Ubud Palace: Menyelami Kemegahan Sejarah dan Jantung Budaya Gianyar
Berdiri megah di jantung persimpangan paling ikonik di Ubud, Puri Saren Agung atau yang lebih dikenal secara global sebagai Ubud Palace, merupakan simbol abadi dari kejayaan seni dan budaya Bali. Istana kerajaan yang dibangun pada abad ke-19 ini tak hanya menjadi saksi bisu sejarah kepemimpinan bangsawan Bali tempo dulu, tetapi juga terus berdenyut sebagai episentrum kegiatan budaya, seni tari, dan pariwisata hingga hari ini.
Tentang Ubud Palace
Ubud Palace menawarkan pesona arsitektur khas Bali klasik yang begitu memukau. Begitu melangkah melewati gerbang batu berukir (Candi Bentar), pengunjung langsung disambut oleh paviliun-paviliun terbuka yang dihiasi ornamen pahatan rumit, dedaunan tropis yang asri, serta relief bersejarah yang menceritakan epos pewayangan Hindu. Pada masa kepemimpinan Tjokorda Gde Agung Sukawati, istana ini memainkan peranan kunci dalam memperkenalkan Ubud ke kancah seni internasional dengan merangkul seniman-seniman dunia.
Daya tarik utama Ubud Palace tidak hanya terletak pada estetika visual bangunannya di siang hari, melainkan juga transformasi magis saat senja tiba. Setiap malam, pelataran istana menjadi panggung pementasan tari tradisional Bali—mulai dari Tari Legong, Barong, hingga Tari Kecak—lengkap dengan iringan gamelan Bali yang memesona di bawah temaram lampu panggung.
Fasilitas yang Tersedia
- Pelataran dan Puri Terbuka: Area halaman depan istana yang luas dan terawat, cocok untuk berjalan santai dan berfoto.

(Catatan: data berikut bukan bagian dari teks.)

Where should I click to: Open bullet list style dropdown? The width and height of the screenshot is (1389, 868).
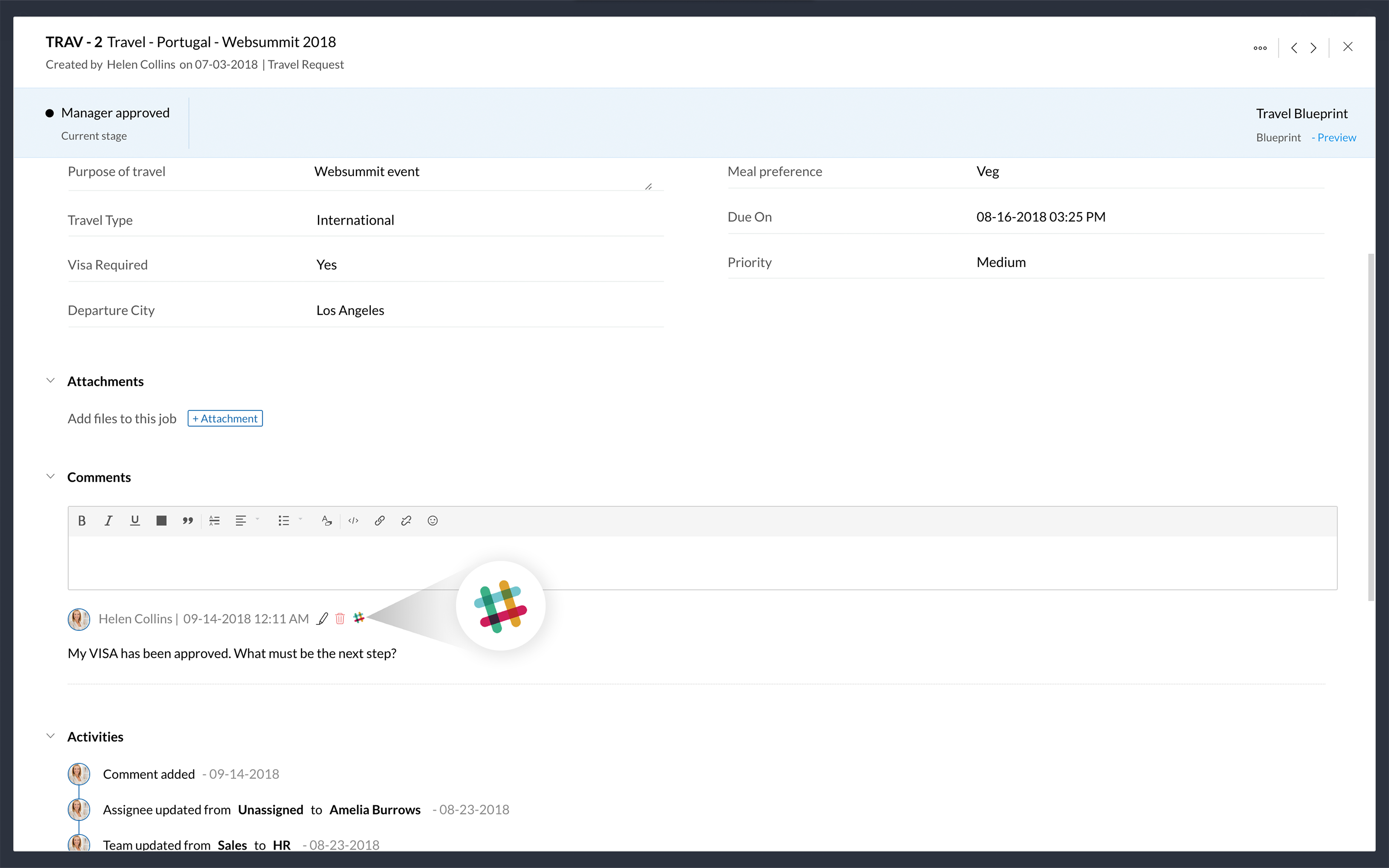[x=300, y=519]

- Panggung Pertunjukan Budaya: Area khusus pementasan seni tari tradisional yang diselenggarakan secara bergantian setiap malam.
- Loket Tiket Pertunjukan: Tempat pembelian tiket pertunjukan tari harian yang berada di dekat pintu masuk istana.
- Aksesibilitas Terintegrasi: Berada tepat di seberang Ubud Traditional Art Market dan dikelilingi berbagai kafe, restoran, dan toko suvenir.
Lokasi dan Aksesibilitas
Ubud Palace beralamat di Jl. Raya Ubud No.8, Ubud, Kecamatan Ubud, Kabupaten Gianyar, Bali 80571. Terletak persis di pertemuan antara Jalan Raya Ubud dan Jalan Monkey Forest, lokasi istana ini sangat strategis dan dapat dicapai dengan mudah menggunakan kendaraan roda dua, mobil sewaan, maupun dengan berjalan kaki jika Anda menginap di sekitar pusat Ubud.
Harga Tiket dan Informasi Praktis
- Tiket Masuk (Siang Hari): Gratis / Bebas biaya masuk untuk area pelataran umum istana.
- Tiket Pertunjukan Tari (Malam Hari): Mulai dari Rp100.000 per orang (pementasan dimulai sekitar pukul 19.30 WITA).
- Jam Operasional: Buka setiap hari pukul 07.00 – 18.00 WITA (untuk kunjungan umum istana).
- Tips Pengunjung: Gunakan pakaian yang sopan (menutup bahu dan lutut) untuk menghormati norma istana adat. Datanglah lebih awal pada pagi hari untuk menghindari keramaian wisatawan atau pesan tiket pertunjukan tari lebih awal saat musim liburan.